Machinery is a necessary expense that can have major implications on taxes, labor and financing decisions. And, because every farm is different, it can be difficult to measure the true costs associated with an equipment investment.
“Managing machinery is a tremendous balancing act between timeliness and the capital required to complete farm operations,” says Dr. Brent Gloy, a Nebraska farmer, Agricultural Economic Insights co-founder and economist specializing in agricultural
finance and business management.
“For example, hiring custom harvesting can change your machinery investment profile significantly by reducing your harvest equipment needs, but that also means you don’t have as much control over when the work is completed or how the job is
done,” he says. “There are many trade-offs to consider.”
Economic conditions often shape which trade-offs make the most financial sense for an operation. This is especially true when deciding to invest in equipment and when to delay a purchase.
No matter the market environment, it is important to know your equipment costs, have a capital expenditure plan to optimize your machinery line-up and secure the right financing.
Calculating equipment costs
“A good place to start is tracking and monitoring your machinery expenses per dollar of gross revenue,” advises David Widmar, fellow Agricultural Economic Insights co-founder and agricultural economist specializing in ag trends and the farm
economy. “This is a really helpful way for you to think about how much revenue you are generating on your farm and how much of that is being devoted toward machinery expenses.”
As a rule of thumb, Widmar recommends keeping machinery expenses below 25% of annual gross revenue.
“Anything between 25% to 30% or above that benchmark should throw up some caution as to what portion of your annual revenue is being consumed by machinery, especially if it is being sustained at that level over multiple years,” he says. “However,
we except this number to vary across farms.”
Another tip for calculating equipment costs: Track what economic textbooks call the DIRTI 5, an acronym that stands for depreciation, interest, repairs, taxes and insurance.
Widmar and Gloy add it is also important to consider the net costs of custom hire, an activity that can be viewed from both the perspective of generating additional revenue, or as an acquired service.
“Because economic depreciation, repairs and custom hire are three annual equipment costs that are easier to track from year to year, we recommend keeping a close eye on those expenses as you measure and monitor your machinery investments over time,”
Creating a capital expenditure plan
One of the most important decisions that producers make is how to deploy their financial resources.

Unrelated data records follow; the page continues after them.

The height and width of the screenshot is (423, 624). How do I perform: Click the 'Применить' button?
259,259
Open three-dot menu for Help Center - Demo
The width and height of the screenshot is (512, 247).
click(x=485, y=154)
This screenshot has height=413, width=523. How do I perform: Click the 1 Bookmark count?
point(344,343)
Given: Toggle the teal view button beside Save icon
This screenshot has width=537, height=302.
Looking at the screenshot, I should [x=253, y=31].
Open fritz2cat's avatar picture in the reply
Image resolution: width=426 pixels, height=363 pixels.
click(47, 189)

Widmar and Gloy recommend creating a capital expenditure plan that includes short- and long-term machinery purchases.
“Start simple by asking yourself what equipment you need to replace and how much it will cost to make those upgrades,” Widmar says. “Once you have that number, you can plug it into your crop budget and start mapping out capital expenditures
for multiple years.”
A producer might focus on tractors one year, followed by upgrades to harvest or tillage equipment two or three years later. Over the span of five to 10 years, this producer might add large capital expenditure items, such as pivot irrigators, grain bins
or livestock barns.
“A capital expenditure plan helps you put all of these pieces together,” says Widmar. “It also helps you match your annual expectations and costs with your budget and allows you to think about how you can move your annual projections
around so you can streamline your spending.”

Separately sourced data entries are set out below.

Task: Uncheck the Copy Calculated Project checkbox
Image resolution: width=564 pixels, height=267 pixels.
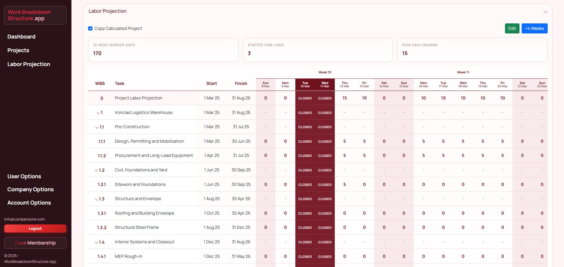Action: coord(90,28)
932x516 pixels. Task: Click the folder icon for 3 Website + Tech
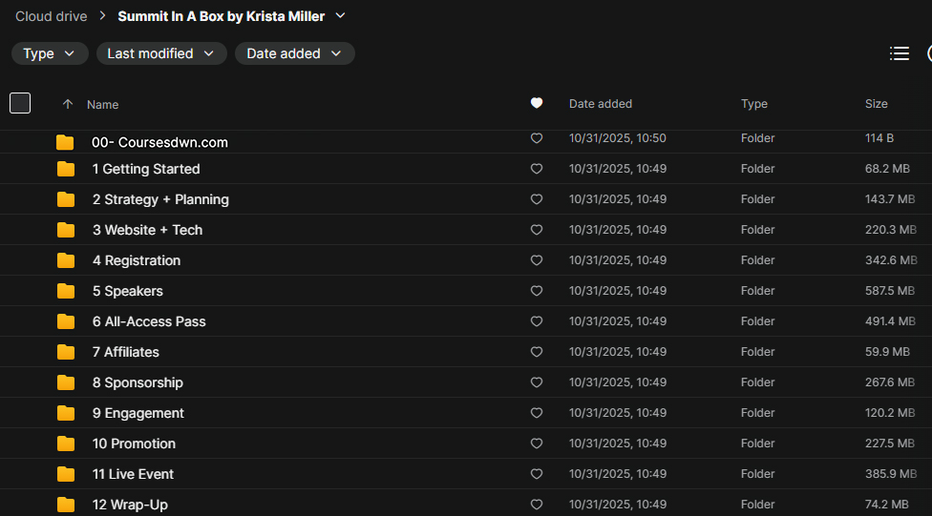(x=66, y=230)
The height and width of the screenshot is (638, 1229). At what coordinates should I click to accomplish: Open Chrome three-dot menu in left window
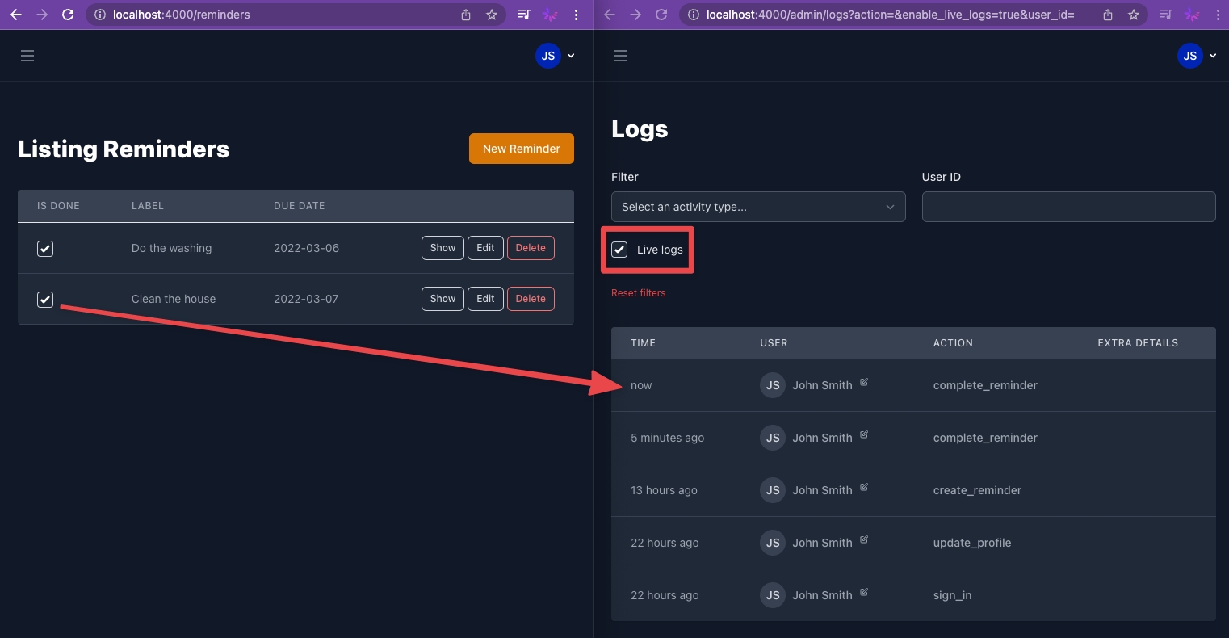click(x=576, y=15)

Securing the right financing
As the costs of owning and operating machinery continue to rise, it becomes easier to fall into accelerated depreciation and debt traps. That’s why it’s important to secure the right financing when it comes to making machinery purchases.

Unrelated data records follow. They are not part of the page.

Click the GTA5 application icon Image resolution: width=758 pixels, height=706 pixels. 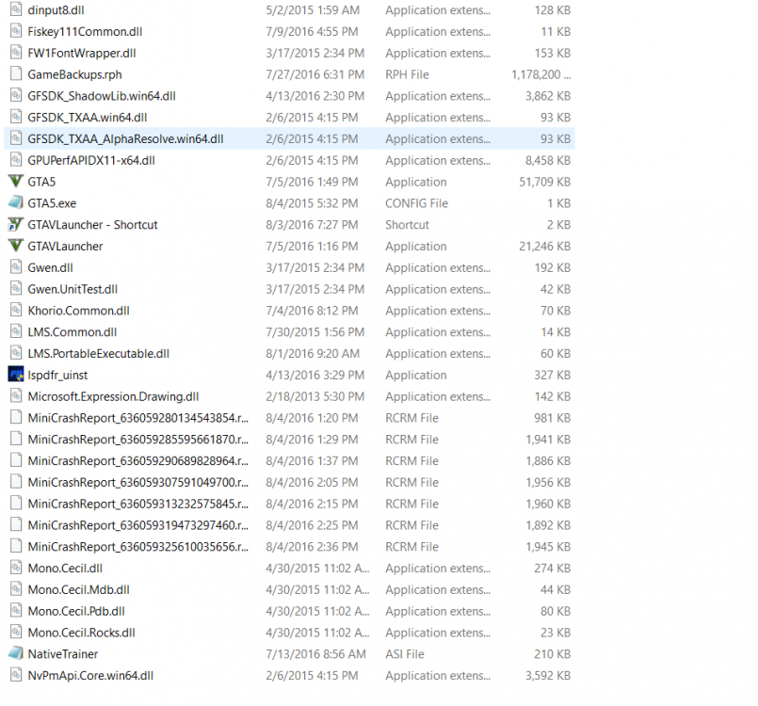click(x=16, y=182)
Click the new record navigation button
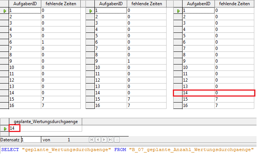The height and width of the screenshot is (154, 258). (x=117, y=139)
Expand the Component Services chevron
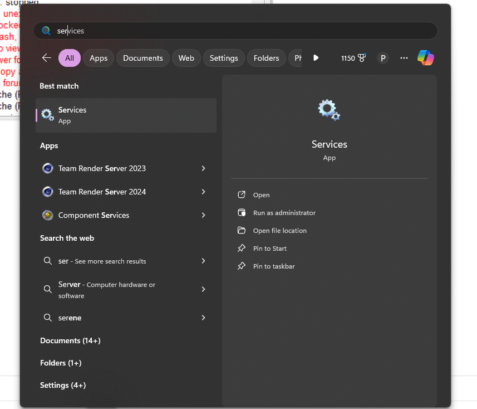This screenshot has width=477, height=409. click(x=203, y=215)
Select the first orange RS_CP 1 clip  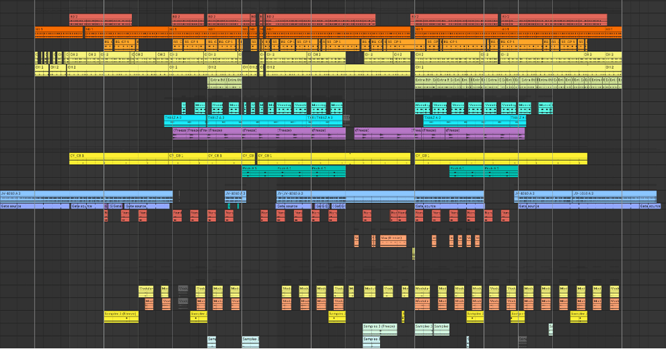tap(125, 42)
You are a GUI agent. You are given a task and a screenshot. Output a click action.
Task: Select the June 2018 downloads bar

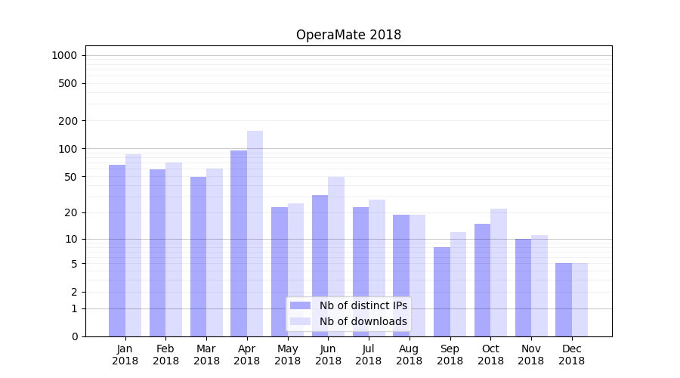(x=336, y=256)
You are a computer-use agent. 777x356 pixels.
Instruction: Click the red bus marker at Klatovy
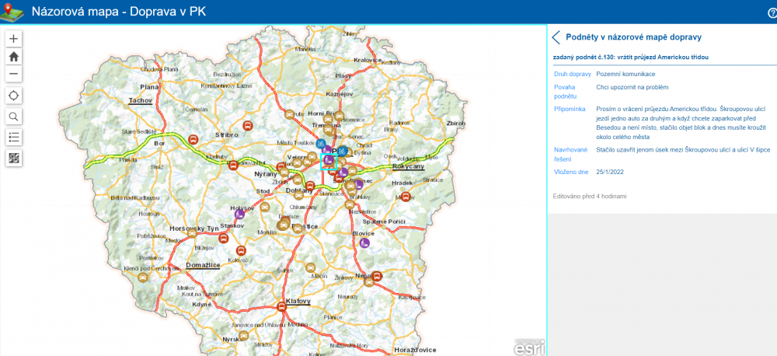281,306
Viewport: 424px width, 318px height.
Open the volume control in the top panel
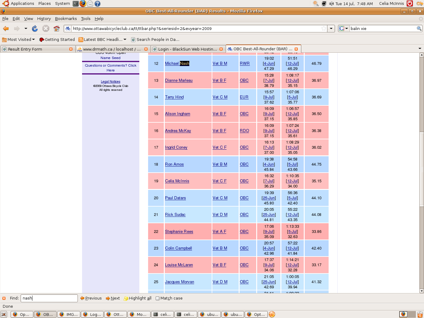pos(331,4)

“Thanks to our partnership with Farm Credit System associations across the country, AgDirect has an in-depth understanding of producer’s capital needs and the flexibility to structure deals that make them more effective and productive without
hurting their bottom-line,” says Ryan Kruger, AgDirect territory manager in Idaho and Utah.
“Rather than trying to sell a producer a piece of iron, our ability to finance any color of equipment allows us to focus on finding the terms and payment structures that meets their budget,” he says. “We have a variety of financing tools
and loan and lease programs to maximize their purchase at the dealership, auction or private party transaction.”
Kruger also reminds producers of the importance of working with an accountant or trusted financial advisor to ensure the terms of a loan or lease agreement align with their operation’s financial goals.
Other important factors impacting equipment purchases include:
- Purpose – does the equipment fill a specific need, or can you utilize it in other parts of your operation?
- Price – how does the equipment cashflow in terms of cost per acre?
- Parts and service availability – can you get parts and your equipment serviced within a reasonable distance from your farm?
- Dealer support – what kind of resources does your dealer offer to help you maximize the utilization of your equipment?
- Brand loyalty and resale – what type of equipment do you run and how is it valued in the secondary market?